Esa tarde, no pude más. Cuando Javier regresó, le pregunté con la voz quebrada:
—Javi… escuché tu conversación con Soledad. Dijiste que yo «no sabía nada». Explícame, por favor.
Su rostro palideció. Bajó la mirada:
—Perdona… Iba a decírtelo. Soledad es mi hermana, pero está en un lío enorme. Le van a embargar la casa. Me pidió ayuda y he gastado casi todos mis ahorros. Temía que, si lo sabías, pensarías que soy un irresponsable o que no tengo nada que ofrecerte. Quería solucionarlo antes de hablarte.
—¿Y por qué ocultármelo? —mi voz tembló de rabia y tristeza.
—Porque tenía miedo de perderte. Esto nuestro es nuevo… No quería cargarte con mis problemas.
El dolor me atravesó, pero luego vino un alivio enorme. No había otra mujer, ni mentiras… Solo el miedo a defraudarme y la lealtad a su familia. Las lágrimas asomaron. Recordé esos años de soledad y supe que no dejaría ir a Javier por un malentendido.
Le tomé la mano:
—Tengo 62 años y quiero ser feliz. Si hay problemas, los resolveremos juntos.
Javier respiró hondo, los ojos brillantes, y me abrazó fuerte. Bajo la luz de la luna, con el canto de los grillos y el aroma de los pinos, sentí que la angustia se esfumaba.
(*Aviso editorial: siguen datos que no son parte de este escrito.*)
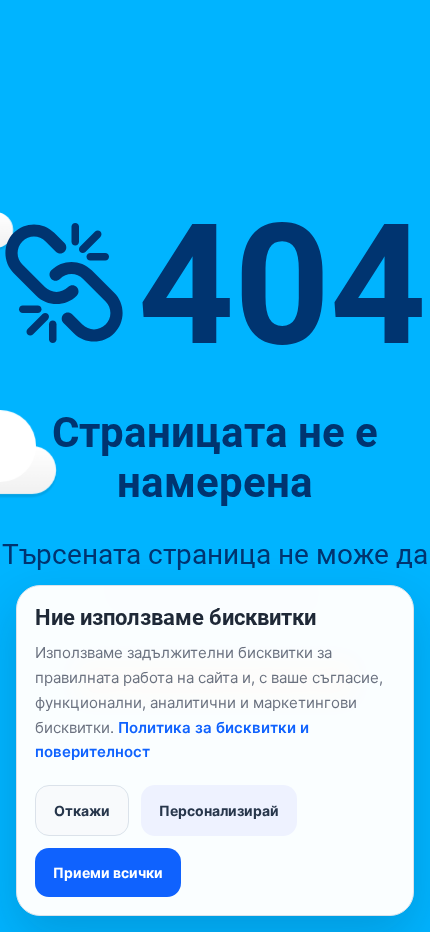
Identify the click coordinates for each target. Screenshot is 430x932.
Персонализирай (219, 810)
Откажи (82, 810)
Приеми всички (108, 872)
Estábamos juntos, y eso era lo único importante.
Al día siguiente, llamé a Soledad y le ofrecí ayuda con el banco—si algo sé es de negociar, y aún tengo contactos. Al hablar con ella, entendí que no solo estaba ganando un amor, sino una familia. Soledad se emocionó, y enseguida nos entendimos.
Ahora, al mirar atrás, sé que la vida nos pone pruebas para ver si el amor es verdadero. A los 62, el corazón no espera milagros… pero a veces los recibe. Hoy, en Pinar del Rey, nuestra historia hace sonreír a otros, recordándoles que el cariño y la confianza pueden vencer cualquier sombra.